The functional principle of EtherCAT—processing on the fly, distributed clocks, free selection of topology, etc.—makes it an ideal motion bus. AX5000 Servo Drives from Beckhoff power the pick-and-place robots that feed new cases to the milling towers. In the mills, AM8000 series servomotors and EL7211 servomotor terminals offer compact form factors and the flexibility to execute varying NC programs.
The EtherCAT I/O modules further reduce machine footprint with One-Cable Technology, which combines power and feedback. Constant directional changes put substantial stress on the servomotors, but the AM8000 components offer robust operation with reliable precision.

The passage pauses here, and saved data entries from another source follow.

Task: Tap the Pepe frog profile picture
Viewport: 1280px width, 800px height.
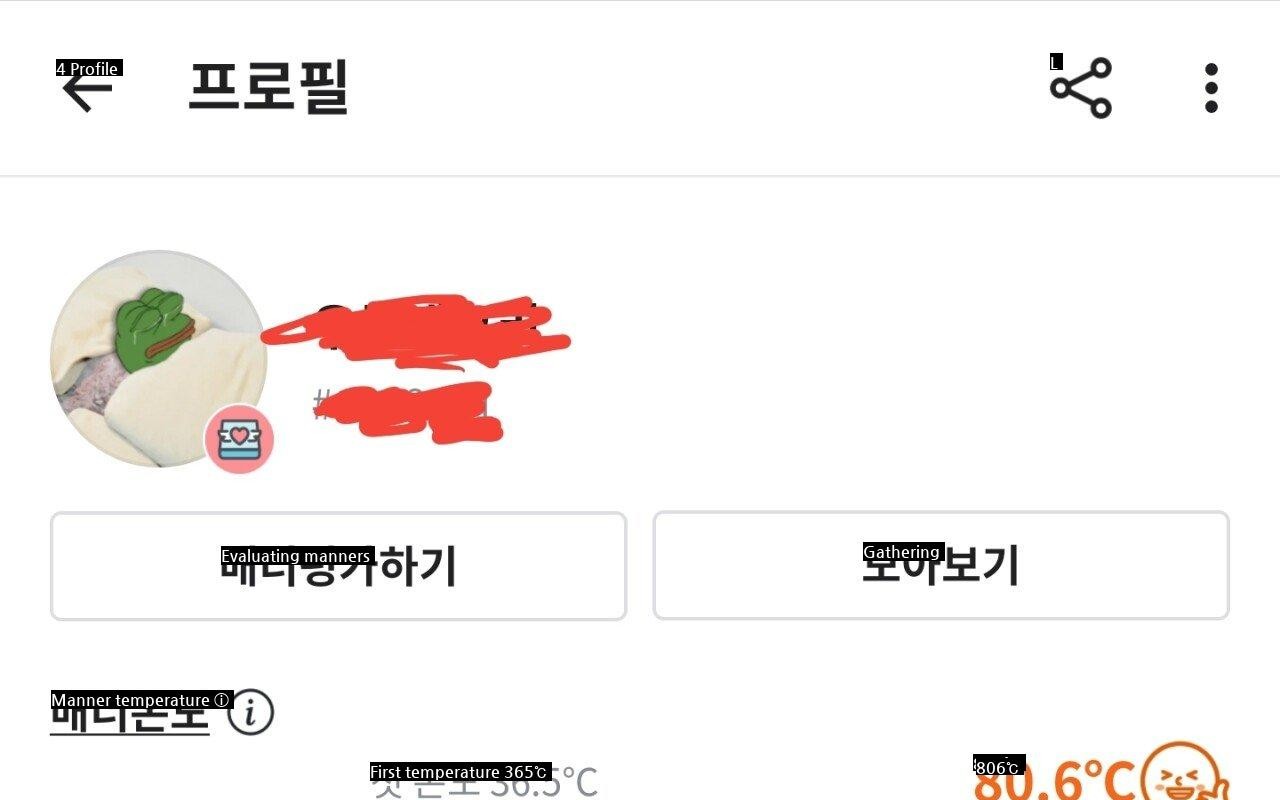Action: pos(158,358)
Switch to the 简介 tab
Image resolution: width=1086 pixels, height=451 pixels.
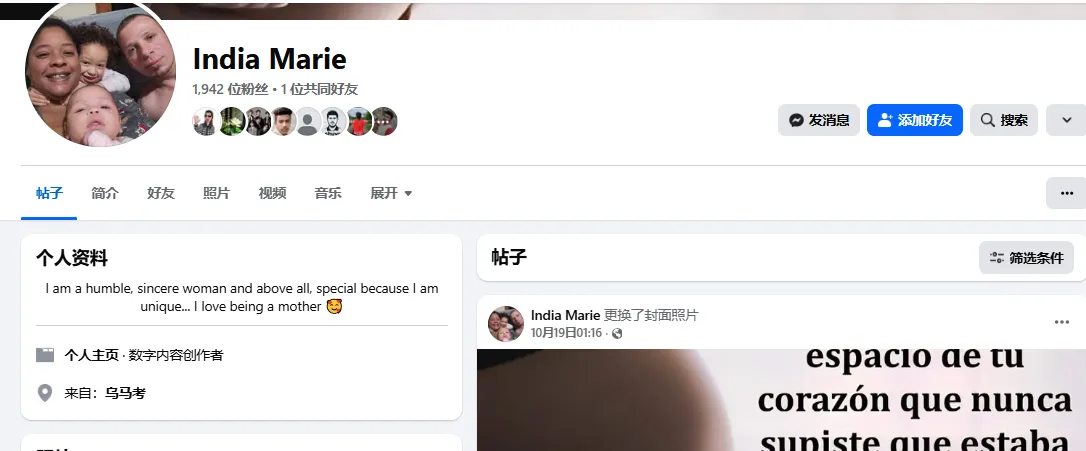(105, 193)
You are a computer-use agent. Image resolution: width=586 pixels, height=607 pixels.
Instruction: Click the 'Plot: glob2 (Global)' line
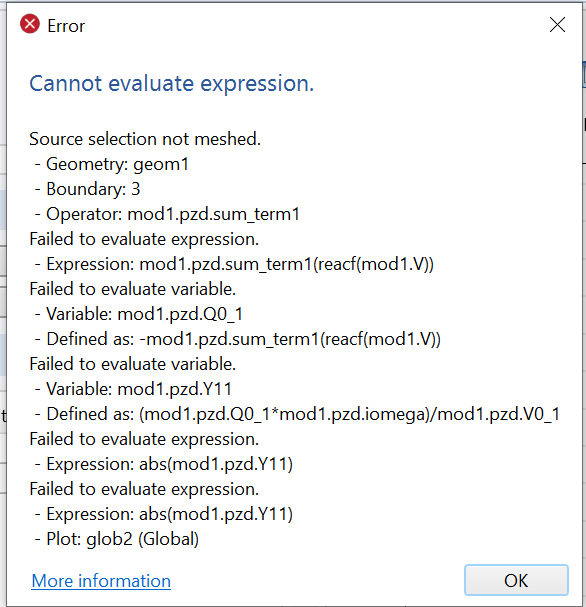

“If the motors deviated even slightly, our final product would not match the design file, or the material could chip and show defects even from minor vibrations,” Patil says. “Maintaining the required high precision is no problem for EtherCAT and the Beckhoff servomotors. We run the motors at a cycle time of 250 microseconds, which we could actually cut in half if needed.”
One PC-based controller does the work of four legacy controllers. Each mill completes a case in roughly 10 min., maintaining round-the-clock production. Following the success of the first line with PC Control and EtherCAT, Glidewell completed another line of 20 mills. The company is now implementing a third full line, reaching a total of 60 mills. Glidewell was able to scale production without sacrificing performance or quality. Data from each mill is sent to the cloud every 2 sec., which allows the company to eliminate downtime through predictive maintenance and continue to act on valuable production data to enhance products.
PC-based automation cut the number of components required, according to Leeson: “Our previous controllers could only handle a single mill each, where the Beckhoff controllers operate four mills each. In addition, to achieve the same data acquisition and cloud connectivity, the previous controllers would have required a separate PC.”
Glidewell continue to evaluate new Beckhoff technologies, including Gigabit communication with EtherCAT G and TwinCAT HMI software, to further enhance their solutions. “Glidewell and Beckhoff have similar histories, starting with a single owner, and charting rapid growth through a passion for innovation,” Patil says. “So, we don’t see Beckhoff as our vendor. We see them as our partner.”
This article was contributed by Beckhoff Automation.